L'homme croit jouir de la liberté par la pensée. En réalité, il n'existe aucune liberté de l'esprit. Le nôtre, que nous croyons générateur d'infini, ne possède pas plus d'autonomie que le rongeur enfermé dans une cage. Nos vagabondages mentaux sont dérisoirement mesquins. Nous les ressassons, certains d'être spirituellement sans limites, alors que rien n'est plus étriqué qu'une cervelle humaine. Notre horizon imaginaire dépasse à peine celui de notre vue. Les plus grands penseurs ne sont que des pourvoyeurs d'illusions et nous font croire au faux pour masquer le vrai. Très sincèrement, j'encule Montaigne malgré ma dilection pour le bordeaux.
Que cette brutale prise de position ne t'indispose pas, lecteur hagard. Ces misérables lignes constituent un pauvre jet de vapeur. Entre elles et un pet de cul-de-jatte, il n'y a qu'une odeur et une soixantaine de centimètres de différence.
Je te reprends donc mon récit à l'instant où nous sommes accroupis devant le cadavre entiroiré du père Chatounet.
Un qui en bave les auréoles de tous les saints de sa basilique, c'est le brave chanoine Prandeloigne. Au cours de ses pèlerinages à Lourdes, il a vu un danseur étoile tomber paralysé et la frite de Miss France se couvrir de bubons gorgonzolesques ; mais un pareil prodige, il mettra son solde d'existence à se le remémorer.
Il joint les mains sur l'arête de son nez, en une contrition pas piquée des vers et balbutie :
- Seigneur ! Ô Seigneur ! Pourquoi nous a-t-il-Tu abandonnés ?
Reproche immérité car c'est SEULEMENT le missionnaire qui l'a été.
Plus résigné, au lieu d'envoyer un vanne à mon Créateur, j'entreprends d'examiner le cadavre.
Très vite, je pige qu'on a estourbi le religieux d'un coup violent sur la nuque, puis strangulé à l'aide d'une cravate encore fixée à son cou.
Cette pièce d'étoffe est un élément à bas prix, achetée en d'autres temps dans une grande surface. Pure viscose, elle est noire et luisante d'usure. Il s'agit, sans aucun doute, de celle du religieux. On la lui a « empruntée » après le coup de buis, histoire de parachever son décès.
Sa « mission » remplie, Salami s'est couché dans un angle de la pièce et somnole, le pif à quelques centimètres de ses roustons.
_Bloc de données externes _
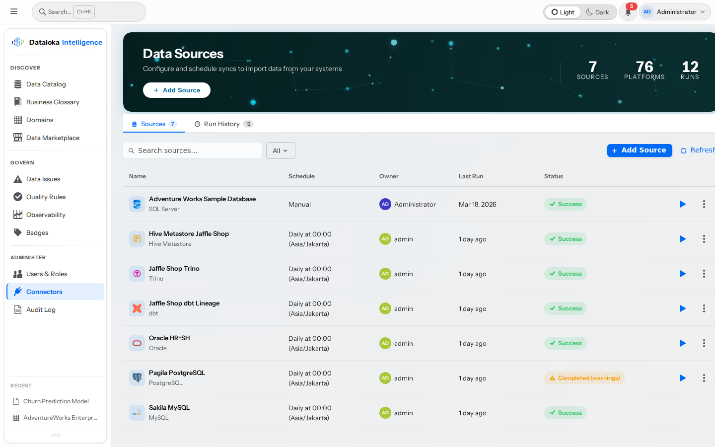Navigate to the Audit Log
The image size is (715, 447).
point(41,309)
Cher clébard zélé, il mérite bien de souffler un peu.
- Je pense aux conséquences ! gémit le Chanoine. Quel scandale !
***
La chaisière, le bedeau, un abbé, deux religieuses de ménage dominicaines (non par leur ordre mais par leur pays d'origine) ; plus le bon chanoine, évidemment.
Ton serviteur procède à un interrogatoire pointu. Il en ressort que le père assassiné, la messe « basse » achevée, est venu se dessaper dans la pièce où nous sommes et n'a plus reparu.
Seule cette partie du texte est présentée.